Steven Spielberg’s newest alien movie “Disclosure Day” begins with that premise and then builds a surprisingly religious sci-fi thriller around it. Josh O’Connor plays Daniel, a contractor who has fled a private defense operation with video proof of alien life and an alien artifact taken from the operation.
Emily Blunt plays Margaret, a weather reporter who can somehow channel the aliens and understand both where she needs to go and the inner needs of every person she meets. Colin Firth’s Noah represents the argument for secrecy: humanity is not ready, and if given access to alien knowledge, it will abuse it. He is also wounded by the loss of his own wife. Colman Domingo’s Hugo represents the counterclaim: truth doesn’t belong to a frightened organization, but to all people, who all deserve to know.

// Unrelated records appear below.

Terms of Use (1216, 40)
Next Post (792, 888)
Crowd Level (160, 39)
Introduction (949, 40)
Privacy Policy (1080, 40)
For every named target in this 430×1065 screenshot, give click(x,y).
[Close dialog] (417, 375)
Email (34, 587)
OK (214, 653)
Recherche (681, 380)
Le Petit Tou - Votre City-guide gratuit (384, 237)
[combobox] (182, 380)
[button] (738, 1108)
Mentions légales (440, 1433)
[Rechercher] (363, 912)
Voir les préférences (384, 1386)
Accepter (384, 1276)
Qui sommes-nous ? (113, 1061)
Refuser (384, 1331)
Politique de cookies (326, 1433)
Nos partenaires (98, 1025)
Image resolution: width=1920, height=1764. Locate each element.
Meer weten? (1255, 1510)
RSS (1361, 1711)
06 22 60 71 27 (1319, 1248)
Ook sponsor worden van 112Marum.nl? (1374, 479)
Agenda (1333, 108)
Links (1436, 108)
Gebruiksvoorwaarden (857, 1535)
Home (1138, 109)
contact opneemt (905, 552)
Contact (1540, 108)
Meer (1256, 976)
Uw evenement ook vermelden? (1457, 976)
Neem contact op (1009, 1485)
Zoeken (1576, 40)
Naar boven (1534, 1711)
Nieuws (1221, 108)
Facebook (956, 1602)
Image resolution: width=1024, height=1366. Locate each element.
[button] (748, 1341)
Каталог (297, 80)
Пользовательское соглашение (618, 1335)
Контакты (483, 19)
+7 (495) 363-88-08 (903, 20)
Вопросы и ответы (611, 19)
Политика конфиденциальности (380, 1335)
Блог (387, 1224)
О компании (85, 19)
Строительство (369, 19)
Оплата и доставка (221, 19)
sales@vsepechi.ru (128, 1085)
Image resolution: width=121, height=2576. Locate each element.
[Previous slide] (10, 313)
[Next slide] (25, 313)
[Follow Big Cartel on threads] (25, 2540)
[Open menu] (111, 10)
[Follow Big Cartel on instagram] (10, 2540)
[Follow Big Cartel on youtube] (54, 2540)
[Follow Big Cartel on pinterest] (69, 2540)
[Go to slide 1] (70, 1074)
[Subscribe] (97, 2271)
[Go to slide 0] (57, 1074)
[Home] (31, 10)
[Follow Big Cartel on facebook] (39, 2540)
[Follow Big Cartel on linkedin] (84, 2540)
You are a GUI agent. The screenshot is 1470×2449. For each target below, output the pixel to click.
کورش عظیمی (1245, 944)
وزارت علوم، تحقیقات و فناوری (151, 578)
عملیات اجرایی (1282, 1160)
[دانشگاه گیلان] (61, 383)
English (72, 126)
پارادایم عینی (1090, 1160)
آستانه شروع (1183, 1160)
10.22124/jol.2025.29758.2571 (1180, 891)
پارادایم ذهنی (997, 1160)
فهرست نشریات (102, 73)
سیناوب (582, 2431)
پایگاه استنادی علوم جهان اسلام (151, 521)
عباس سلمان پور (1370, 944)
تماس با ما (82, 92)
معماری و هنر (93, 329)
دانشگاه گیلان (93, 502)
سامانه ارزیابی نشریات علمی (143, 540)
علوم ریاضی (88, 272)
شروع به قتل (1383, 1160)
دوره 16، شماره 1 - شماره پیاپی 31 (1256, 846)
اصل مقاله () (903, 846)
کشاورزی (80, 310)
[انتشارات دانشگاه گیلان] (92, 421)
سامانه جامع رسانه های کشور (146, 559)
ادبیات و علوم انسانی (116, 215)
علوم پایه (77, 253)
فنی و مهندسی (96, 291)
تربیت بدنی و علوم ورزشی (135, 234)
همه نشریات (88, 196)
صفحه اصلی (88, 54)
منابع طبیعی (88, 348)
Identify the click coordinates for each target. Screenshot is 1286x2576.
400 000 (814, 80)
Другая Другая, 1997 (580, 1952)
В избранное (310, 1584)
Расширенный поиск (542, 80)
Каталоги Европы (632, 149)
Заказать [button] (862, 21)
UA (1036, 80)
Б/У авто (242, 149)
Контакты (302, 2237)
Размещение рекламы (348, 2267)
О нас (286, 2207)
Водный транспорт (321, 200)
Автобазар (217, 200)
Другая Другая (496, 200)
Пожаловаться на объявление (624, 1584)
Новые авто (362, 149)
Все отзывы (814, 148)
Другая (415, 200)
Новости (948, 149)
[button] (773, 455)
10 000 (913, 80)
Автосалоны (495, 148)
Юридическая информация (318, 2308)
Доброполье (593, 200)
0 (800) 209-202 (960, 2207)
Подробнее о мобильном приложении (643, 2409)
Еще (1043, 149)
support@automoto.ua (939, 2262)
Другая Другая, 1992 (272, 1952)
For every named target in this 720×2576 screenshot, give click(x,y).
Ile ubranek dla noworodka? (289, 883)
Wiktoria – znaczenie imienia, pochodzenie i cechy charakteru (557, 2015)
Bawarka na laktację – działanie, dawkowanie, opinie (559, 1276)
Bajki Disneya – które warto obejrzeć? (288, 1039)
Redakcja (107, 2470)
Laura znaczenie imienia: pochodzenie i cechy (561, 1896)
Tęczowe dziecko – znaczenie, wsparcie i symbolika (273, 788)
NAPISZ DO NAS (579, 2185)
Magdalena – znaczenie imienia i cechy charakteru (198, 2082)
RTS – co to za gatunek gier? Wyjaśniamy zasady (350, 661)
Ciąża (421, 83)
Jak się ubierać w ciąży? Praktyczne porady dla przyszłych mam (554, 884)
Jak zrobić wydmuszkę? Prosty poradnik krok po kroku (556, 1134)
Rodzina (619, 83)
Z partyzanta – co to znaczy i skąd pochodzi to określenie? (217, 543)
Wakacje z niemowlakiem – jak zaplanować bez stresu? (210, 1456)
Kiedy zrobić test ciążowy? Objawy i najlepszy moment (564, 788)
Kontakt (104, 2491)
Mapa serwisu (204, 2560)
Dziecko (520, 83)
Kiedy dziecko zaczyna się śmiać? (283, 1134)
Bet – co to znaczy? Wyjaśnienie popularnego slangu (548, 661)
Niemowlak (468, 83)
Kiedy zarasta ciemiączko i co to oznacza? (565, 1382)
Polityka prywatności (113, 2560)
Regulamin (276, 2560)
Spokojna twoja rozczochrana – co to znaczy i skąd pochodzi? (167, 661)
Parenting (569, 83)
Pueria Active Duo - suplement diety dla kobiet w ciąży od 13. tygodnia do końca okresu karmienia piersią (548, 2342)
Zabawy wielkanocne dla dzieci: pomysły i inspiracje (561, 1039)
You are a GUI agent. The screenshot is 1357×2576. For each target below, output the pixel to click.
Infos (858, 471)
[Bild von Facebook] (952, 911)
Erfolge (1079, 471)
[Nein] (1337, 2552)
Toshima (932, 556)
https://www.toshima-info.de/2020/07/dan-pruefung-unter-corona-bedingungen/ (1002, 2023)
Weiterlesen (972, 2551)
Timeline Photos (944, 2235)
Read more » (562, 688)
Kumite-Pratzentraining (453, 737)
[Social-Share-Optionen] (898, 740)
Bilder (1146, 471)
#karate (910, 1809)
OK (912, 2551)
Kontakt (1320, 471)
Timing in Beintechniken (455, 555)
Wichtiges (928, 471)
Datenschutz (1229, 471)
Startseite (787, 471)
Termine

Spielberg wants to play with religious fire in this film.
Spielberg wants to play with religious fire in this film. He makes Daniel’s girlfriend a former nun and has her visit her former convent on several occasions. Hugo, in a speechy monologue, says the problem with the world is that we’ve lost our empathy. By contrast, we see that the nuns are always there to be supportive. And the aliens’ mind-manipulation technology is resisted through religious willpower. But rather than leaning into that as a solution, Spielberg seems to set up the aliens as a new kind of god.
Spielberg recognizes that most world religions would adapt more easily to the existence of extraterrestrial life than the secular imagination might assume. But he also suggests that having a superior being in front of us might challenge some religious assumptions. There are even scenes when Margaret, channeling the aliens’ powers, is worshipped. While Margaret rejects the veneration, the implication is not only that the aliens might be worshipped, but also that because they are so superior in their empathy, they might be worthy of it.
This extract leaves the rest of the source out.